[2022-10-17] Slow and steady

Last Thursday, I received my latest CA125 result. It was another 8. Normal. Safe. Nothing to see here.

I wasn't sure whether I should share it and, if so, how. "Is it a story if there's no conflict?" I wondered.

If The Write Practice is to be believed:

Conflict is necessary for all stories. It doesn’t matter what kind of story it is—novel, short story, mystery, romance, thriller, children’s, adult—it will always need conflict. In order to keep the plot interesting and exciting, some type of conflict must be there.

But my CA125 result—no matter how reassuring it is to me personally and to those who care about me—doesn't entail conflict. Does the lack of struggle render the story uninteresting?

I'm reminded of Aesop's fable of The Tortoise and the Hare. The story wouldn't be captivating if it were simply about the Tortoise and its slow and steady progress toward its goal. Similarly, when cancer is in remission, the conflict is lessened and is perhaps felt internally more than expressed externally. Remission is like the nap the Hare takes, which allows the Tortoise to simply get on with the race.

So my 23rd month with a normal CA125 may not be a story. Perhaps it's little more than a fragment of my month. After all, I spend just a few minutes every four weeks at the Cancer Centre giving my blood, then waiting several hours before receiving the result on my phone.

The thing about cancer is that those of us touched by this disease don't run the race once and then move on, having proved our point to the Hare that the race is not always to the swift. For many of us, monitoring continues for months and years. I hold my breath for a few seconds every time I access my monthly test result, hoping that the Hare will remain asleep and that I will win the race—at least until the next month.

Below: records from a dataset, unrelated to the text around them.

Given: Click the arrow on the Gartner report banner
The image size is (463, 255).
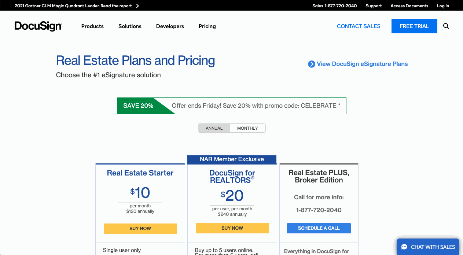Looking at the screenshot, I should 137,5.
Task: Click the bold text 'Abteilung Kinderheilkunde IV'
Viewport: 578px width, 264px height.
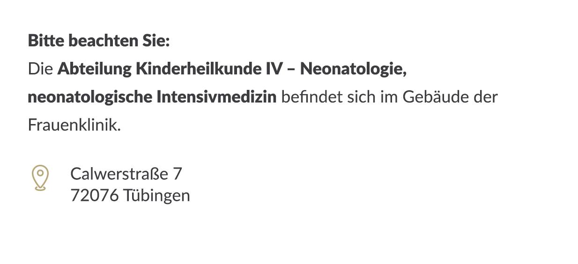Action: click(x=170, y=69)
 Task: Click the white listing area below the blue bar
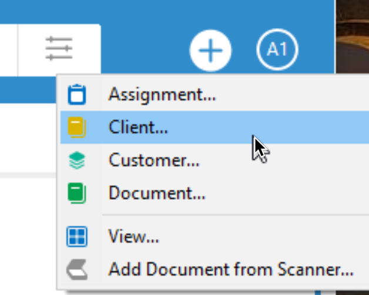[28, 138]
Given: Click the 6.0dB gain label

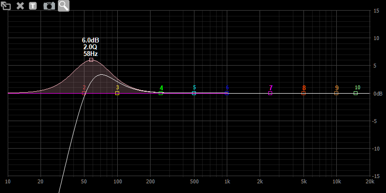Looking at the screenshot, I should click(x=91, y=40).
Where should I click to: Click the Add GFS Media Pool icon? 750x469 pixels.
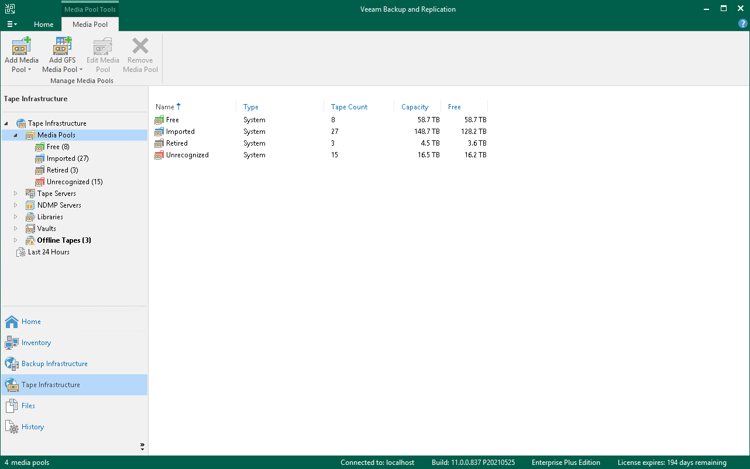pos(62,44)
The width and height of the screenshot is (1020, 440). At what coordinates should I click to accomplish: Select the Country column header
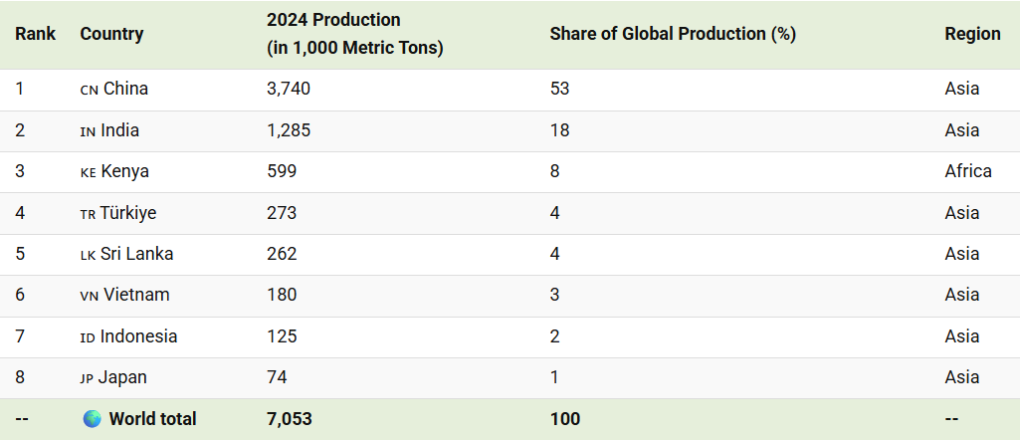(111, 34)
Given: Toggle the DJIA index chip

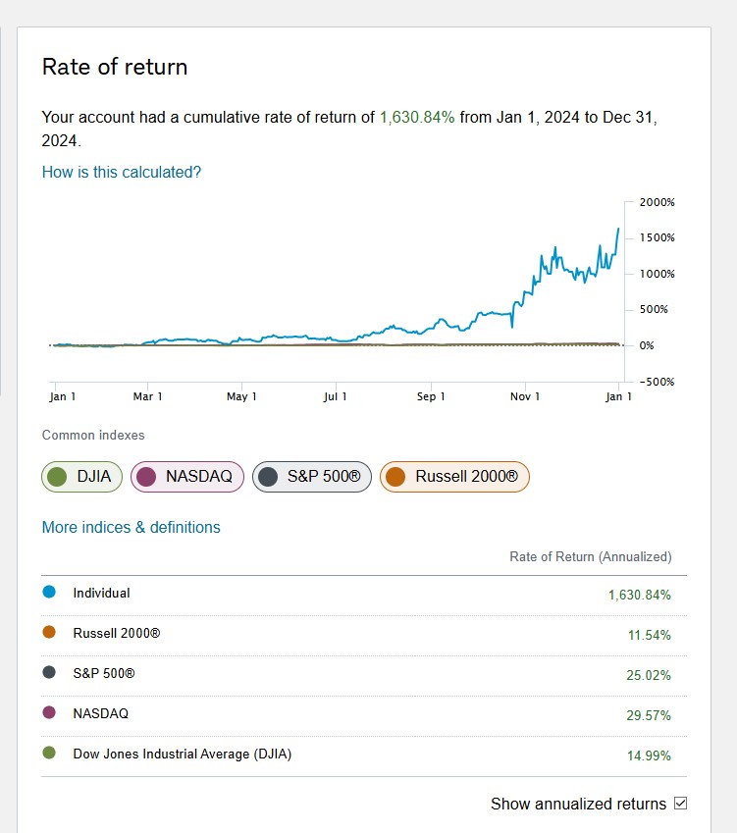Looking at the screenshot, I should pos(82,477).
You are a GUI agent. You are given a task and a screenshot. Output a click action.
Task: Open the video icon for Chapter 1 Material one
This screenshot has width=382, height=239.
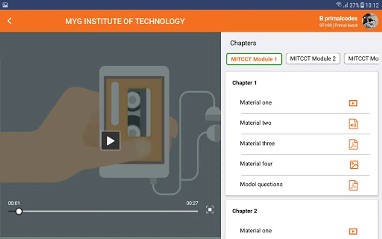(x=353, y=103)
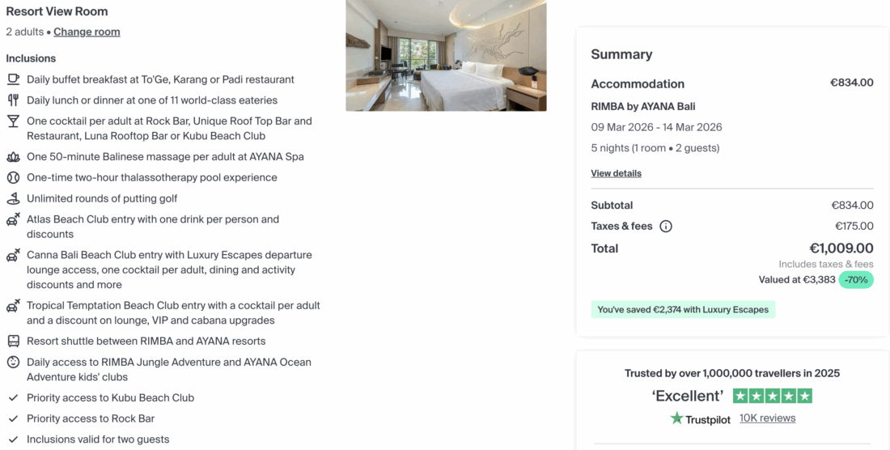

So even if my CA125 result is a tiny occurrence in my month, I think it is worth sharing. As screenwriter Lena Waithe said: "I’m writing my story so that others might see fragments of themselves." Many of us have Hares in our lives that threaten to play spoiler: the ADHD we struggle with every day, the depression that's never far away, the chronic pain that's undiagnosed or untreated, the waitlist that delays a medical procedure, the worries that seem insurmountable. Perhaps as we cheer on the Tortoise, we cheer on ourselves, and every story of slow and steady progress gives us hope.